----- TEXT TO READ
The timelike data on the charged K-meson EM structure are contained in the measured total cross section \(\sigma ^{bare}_{tot}(e^+e^- \rightarrow K^+ K^-)\). To evaluate these data from \(\sigma ^{bare}_{tot}(e^+e^- \rightarrow K^+ K^-)\), no extra nonphysical assumptions are needed, unlike in the case the nucleon “effective” FF data from \(\sigma ^{bare}_{tot}(e^+e^- \rightarrow p {\bar{p}})\), because there is only one function \(|F_K^{\pm }(s)|\) completely describing the measured total cross section of the electron-positron annihilation into \(K^+K^-\) pair. The \(|F_K^{\pm }(s)|\) with errors is calculated by means of the following relation

$$\begin{aligned} |F_{K^{\pm }}(s)|\,=\,\sqrt{\sigma ^{bare}_{tot}(e^+e^- \rightarrow K^+ K^-)\frac{3s}{\pi \alpha ^2C_K{^{\pm }}\beta ^3_K{}^{\pm }}}\nonumber \\ \end{aligned}$$

(4)

with \(\beta _K{^\pm }(s)\,=\,\sqrt{1-\frac{4 m^2_K{^\pm }}{s}}\), \(\alpha \) = 1/137 and where \(C_K{^\pm }\,=\,\frac{\pi \alpha / \beta _K{^{\pm }}(s)}{1-\exp (-\pi \alpha / \beta _K{^{\pm }}(s))}\) is the so-called Sommerfeld-Gamov-Sakharov Coulomb enhancement factor [12] of charged kaons, which accounts for EM interaction between the outgoing \(K^+K^-\). The total cross section data we use in (4) will be taken from two recent ISR measurements of the process \(e^+e^- \rightarrow K^+ K^-(\gamma )\), one from [17] for \(s<25\) GeV\(^2\), and another from [18] in the range 6.76 GeV\(^2\) \(<s<\) 64 GeV\(^2\) and also from the measurement [19] for 4.0 GeV\(^2\) \(\le s \le \) 9.49 GeV\(^2\), which achieved the best precision for the process \(e^+e^- \rightarrow K^+ K^-\) at a number of c.m. energies by the scan method with the BESIII detector at BEPCII. All these three data sets are graphically presented in Fig. 2 and the region (2–7) GeV\(^2\) is in more detail shown in Fig. 3.

Fig. 3

The data on \(|F_{K^{\pm }}(s)|\) at the region 2–7 GeV\(^2\) in more detail

As one can see from Fig. 2, the data in [17] above 6.5 GeV\(^2\) are very scattered, even in some points inconsistent. As a result it is impossible to achieve a statistically acceptable \(\chi ^2/ndf\) value in the description of such data. Fortunately, the same experimental BABAR group in the paper [18] repeated measurements of the \(e^+e^- \rightarrow K^+ K^-\) process from 6.76 GeV\(^2\) to 64 GeV\(^2\) and obtained more precise and reliable data. Hence we have excluded all data from [17] in the energies 6.76 GeV\(^2\)–25 GeV\(^2\) and substituted them by more precise data from [18]. Moreover, we also did not consider the scan data measured by BESIII collaboration [19] in the range (4\(-\)9.49) GeV\(^2\) because they are in tension with the selected data from [17] and [18].
----------
| THE TASK |
Can you edit the passage on the charged kaon form factor from "The data on" to "[17] and [18].", putting "spread out" in place of "scattered"?
----- EXCERPTED RECORDS
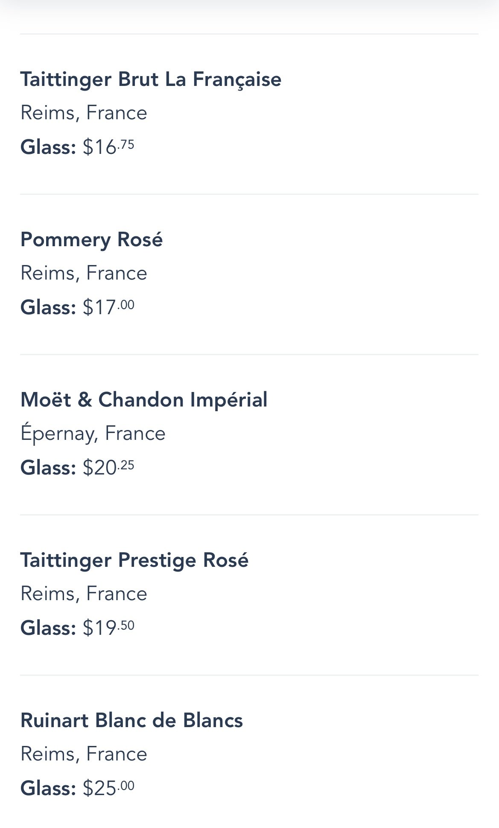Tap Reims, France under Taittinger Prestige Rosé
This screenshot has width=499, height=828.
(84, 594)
----------
----- EXCERPTED RECORDS
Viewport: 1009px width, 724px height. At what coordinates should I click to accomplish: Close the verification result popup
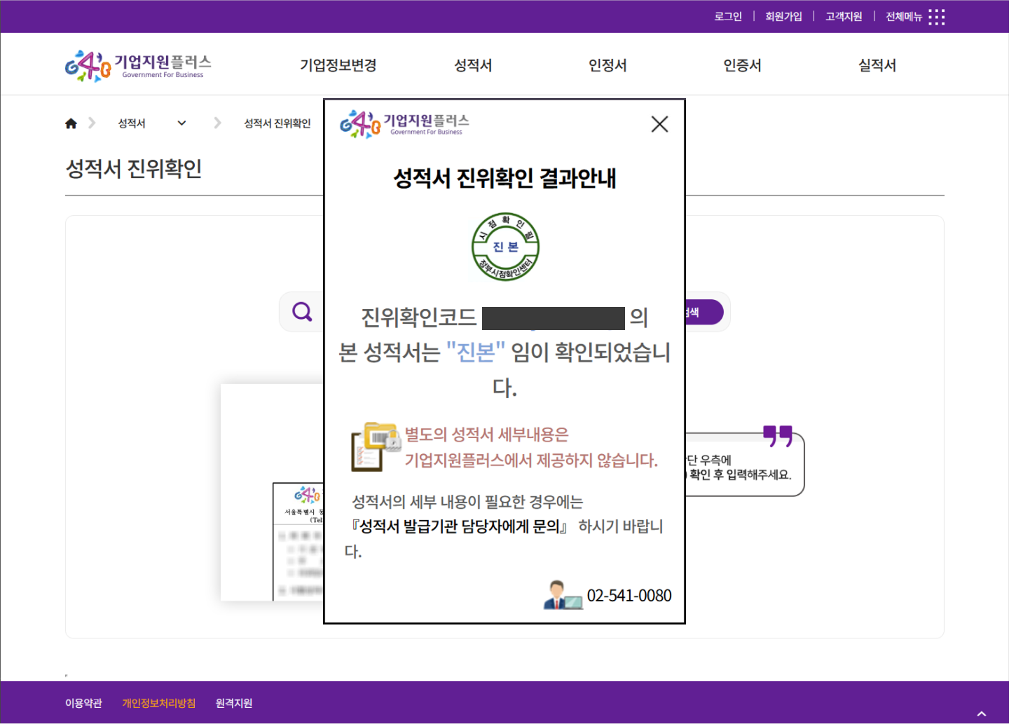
----------
| THE REPLY |
The data on \(|F_{K^{\pm }}(s)|\) at the region 2–7 GeV\(^2\) in more detail

As one can see from Fig. 2, the data in [17] above 6.5 GeV\(^2\) are very spread out, even in some points inconsistent. As a result it is impossible to achieve a statistically acceptable \(\chi ^2/ndf\) value in the description of such data. Fortunately, the same experimental BABAR group in the paper [18] repeated measurements of the \(e^+e^- \rightarrow K^+ K^-\) process from 6.76 GeV\(^2\) to 64 GeV\(^2\) and obtained more precise and reliable data. Hence we have excluded all data from [17] in the energies 6.76 GeV\(^2\)–25 GeV\(^2\) and substituted them by more precise data from [18]. Moreover, we also did not consider the scan data measured by BESIII collaboration [19] in the range (4\(-\)9.49) GeV\(^2\) because they are in tension with the selected data from [17] and [18].